_Aufgaben_:
#1 Beantworten Sie die folgenden Fragen anhand des Interviews über Drogen.
(a) Zu welchen Drogen geht laut dem Interview über Drogen der Zeitgeist?
(b) Wie viel Crystal Meth hat die Polizei in Berlin gefunden?
(c) Für wen ist Substitution eine Behandlung?
#2 Setzen Sie das Interview über Drogen im selben Stil nach dem letzten Satz fort.

_Ausgewählter Text_:

--- --- ---

Die Zahl der Drogentoten ist in den vergangenen Jahren stetig gesunken. Auch die Zahl derer, die neu heroinabhängig werden, nimmt ab. Warum?
Heroin ist einfach nicht die Droge der Zeit. Sie hat ein Verliererimage. Jeder weiß, dass mit dem Konsum ein schneller sozialer Abstieg verbunden ist. Und es ist eine Droge mit betäubender Wirkung. Sie führt eher dazu, dass man sich in eine Ecke verzieht und isoliert. Heute sind Drogen angesagt, die stimulieren und beschleunigen. Die Schlaf und Hunger ausblenden und den Konsumenten befähigen, lange zu feiern oder zu arbeiten. Der Zeitgeist geht hin zu Amphetaminen, Kokain oder Ecstasy.
Auch zu dem Aufputschmittel Crystal Meth, das jetzt schon seit einigen Jahren vermehrt im Umlauf ist?
Das ist vor allem ein Problem in der Grenzregion zu Tschechien. Die Polizei hat allerdings erst letzte Woche 280 Gramm Crystal Meth auch in Berlin gefunden. Das macht uns schon Sorgen. Wir versuchen, den Klienten etwa in den Drogenkonsumräumen zu erklären: Crystal Meth ist hochgradig riskant. Konsumenten laufen Gefahr, dass ihr Gehirn in kurzer Zeit dauerhaft geschädigt wird, mal abgesehen von den Schädigungen der übrigen Organe, beispielsweise der Zähne.
Bei Heroin hat es lange gedauert, bis Ärzte es verabreichen dürfen. Lässt sich das auf die neueren Drogen übertragen?
Ich denke nein. Substitution ist eine Behandlung für Opiatabhängige. Bei anderen Substanzen steht ein solches Modell nicht zur Debatte.
Die Abgabe von Diamorphin hat den Vorteil, dass die Abhängigen keine Streckmittel mehr konsumieren. Bei anderen Drogen ist die Verunreinigung ebenfalls ein Problem. Sollte man nicht Drugchecking-Angebote machen, also etwa Leute in die Clubs schicken, die die Drogen vor Ort untersuchen?
Diamorphin wird mitnichten nur wegen möglicher Verunreinigungen eingesetzt, sondern vor allem, um die gravierenden psychischen Erkrankungen der Betroffenen behandelbar zu machen und ihnen eine Lebensperspektive zu bieten. Beim Drogenkonsum in der Clubszene, im Partykontext, brauchen wir Prävention, Sensibilisierung für die Risiken, die sich nicht nur auf Streckmittel beziehen, sondern auch auf die Substanzen selbst. Die sogenannten Partydrogen sind ja verboten, weil sie selbst gesundheitsschädlich sind. Ich halte übri-gens nichts davon, die Verantwortung an den Staat zu delegieren. Die Konsumenten müssen die Verantwortung für sich selbst tragen, wenn sie sich über Gesetze hinwegsetzen.

--- --- ---

Gespeicherte Dateneinträge
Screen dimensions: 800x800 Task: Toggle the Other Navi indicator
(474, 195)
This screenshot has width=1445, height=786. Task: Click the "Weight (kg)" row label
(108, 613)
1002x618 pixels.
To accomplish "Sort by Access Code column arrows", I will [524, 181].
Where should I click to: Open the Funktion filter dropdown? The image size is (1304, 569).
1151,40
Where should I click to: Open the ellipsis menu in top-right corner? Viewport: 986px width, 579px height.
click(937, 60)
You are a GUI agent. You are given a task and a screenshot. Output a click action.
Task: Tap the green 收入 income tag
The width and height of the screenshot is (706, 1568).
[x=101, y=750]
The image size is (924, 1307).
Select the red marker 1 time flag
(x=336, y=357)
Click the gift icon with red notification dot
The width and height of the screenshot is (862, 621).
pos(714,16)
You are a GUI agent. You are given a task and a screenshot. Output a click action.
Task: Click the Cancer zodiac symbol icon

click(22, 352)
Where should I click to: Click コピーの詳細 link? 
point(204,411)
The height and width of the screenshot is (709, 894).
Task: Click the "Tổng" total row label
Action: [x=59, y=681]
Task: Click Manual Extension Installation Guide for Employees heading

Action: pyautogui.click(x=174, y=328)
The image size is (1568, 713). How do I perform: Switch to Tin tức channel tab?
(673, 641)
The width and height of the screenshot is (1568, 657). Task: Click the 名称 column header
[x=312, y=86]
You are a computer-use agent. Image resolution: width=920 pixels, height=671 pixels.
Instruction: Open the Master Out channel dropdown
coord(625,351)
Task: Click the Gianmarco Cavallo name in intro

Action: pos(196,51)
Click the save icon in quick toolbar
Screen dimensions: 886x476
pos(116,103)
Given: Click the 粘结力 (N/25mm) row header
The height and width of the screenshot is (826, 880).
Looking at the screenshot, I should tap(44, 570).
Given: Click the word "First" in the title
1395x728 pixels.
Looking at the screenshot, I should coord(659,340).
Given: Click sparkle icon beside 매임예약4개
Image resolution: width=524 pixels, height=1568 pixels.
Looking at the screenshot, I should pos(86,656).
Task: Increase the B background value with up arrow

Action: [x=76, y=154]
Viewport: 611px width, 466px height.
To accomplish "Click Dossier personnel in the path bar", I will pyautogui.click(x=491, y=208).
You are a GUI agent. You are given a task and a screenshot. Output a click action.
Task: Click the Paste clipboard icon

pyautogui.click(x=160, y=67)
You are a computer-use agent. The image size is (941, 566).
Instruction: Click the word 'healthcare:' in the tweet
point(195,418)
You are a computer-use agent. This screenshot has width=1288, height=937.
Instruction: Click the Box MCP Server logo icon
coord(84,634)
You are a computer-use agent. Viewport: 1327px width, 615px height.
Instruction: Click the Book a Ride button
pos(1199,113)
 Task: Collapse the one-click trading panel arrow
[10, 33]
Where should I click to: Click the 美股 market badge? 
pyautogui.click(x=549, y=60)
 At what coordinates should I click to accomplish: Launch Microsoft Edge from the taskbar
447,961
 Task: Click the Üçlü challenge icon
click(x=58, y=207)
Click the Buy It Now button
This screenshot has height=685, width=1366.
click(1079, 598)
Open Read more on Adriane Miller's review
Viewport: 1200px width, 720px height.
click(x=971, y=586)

--- --- ---

_Lösungen_:
#1
(a) Zu Amphetaminen, Kokain oder Ecstasy.
(b) 280 Gramm.
(c) Für Opiatabhängige.

#2
So könnten Sie auch gegen Diamorphin argumentieren.
Diamorphin wird als Medikament eingesetzt für Menschen, die seit vielen Jahren abhängig, schwer geschädigt und psychisch krank sind. Häufig haben sie sich auch mit Hepatitis oder HIV infiziert. Da geht es um Überlebenshilfen und Therapie für Kranke. Bei jungen Menschen, die Party machen wollen und dazu Drogen nehmen, ist das etwas anderes. Mir geht es darum, dass sich die Konsumenten widersprüchlich verhalten. Wenn sie der Meinung sind, sie wollen dieses Erlebnis haben und das Gesetz brechen, dann müssen sie auch mit den Risiken klarkommen. Wenn man sich generell Gedanken über die Frage von Verbot und Legalisierung machen will, müsste das auf Bundesebene diskutiert werden.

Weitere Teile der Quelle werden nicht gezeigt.